Work required:
A single stretch of the material below is to be transcribed exactly, starting at the line with "Close the Messaging window" and ending after the line with "Where should I click to: Open".

Record excerpts:
*** Begin section ***

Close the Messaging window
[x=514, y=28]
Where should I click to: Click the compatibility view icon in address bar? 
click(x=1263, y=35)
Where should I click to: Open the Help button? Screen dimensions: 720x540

*** End section ***
*** Begin section ***

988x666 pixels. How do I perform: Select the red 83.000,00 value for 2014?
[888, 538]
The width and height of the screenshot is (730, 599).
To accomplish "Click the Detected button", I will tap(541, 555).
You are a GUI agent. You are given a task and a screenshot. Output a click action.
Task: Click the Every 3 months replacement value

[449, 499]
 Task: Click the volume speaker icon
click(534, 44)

*** End section ***
*** Begin section ***

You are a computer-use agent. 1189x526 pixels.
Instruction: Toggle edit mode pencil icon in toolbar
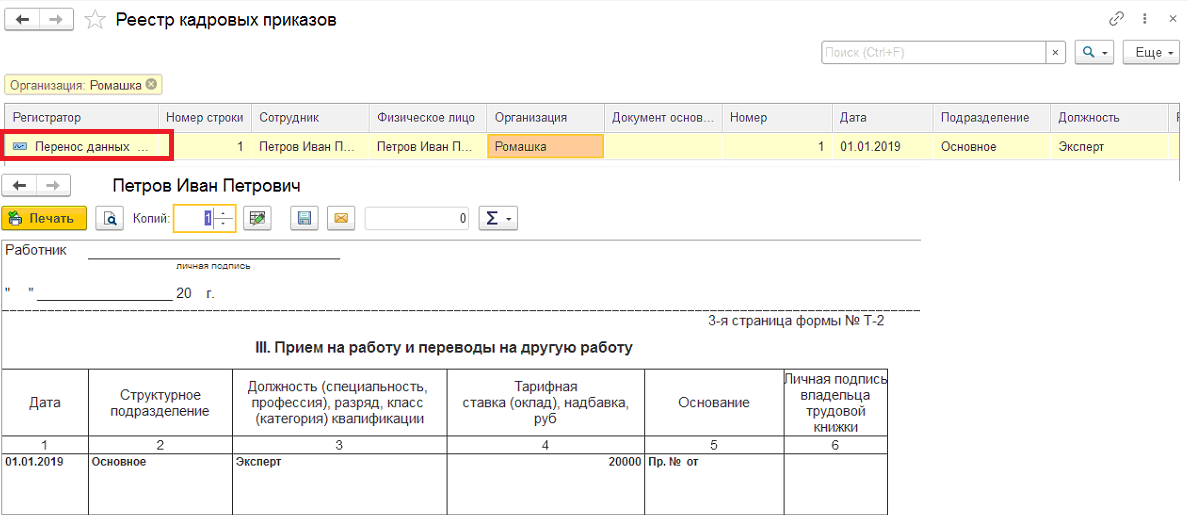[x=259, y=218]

*** End section ***

Finished exercise:
Close the Messaging window
[x=514, y=28]
Where should I click to: Click the compatibility view icon in address bar? 
click(x=1263, y=35)
Where should I click to: Open the Help button? Screen dimensions: 720x540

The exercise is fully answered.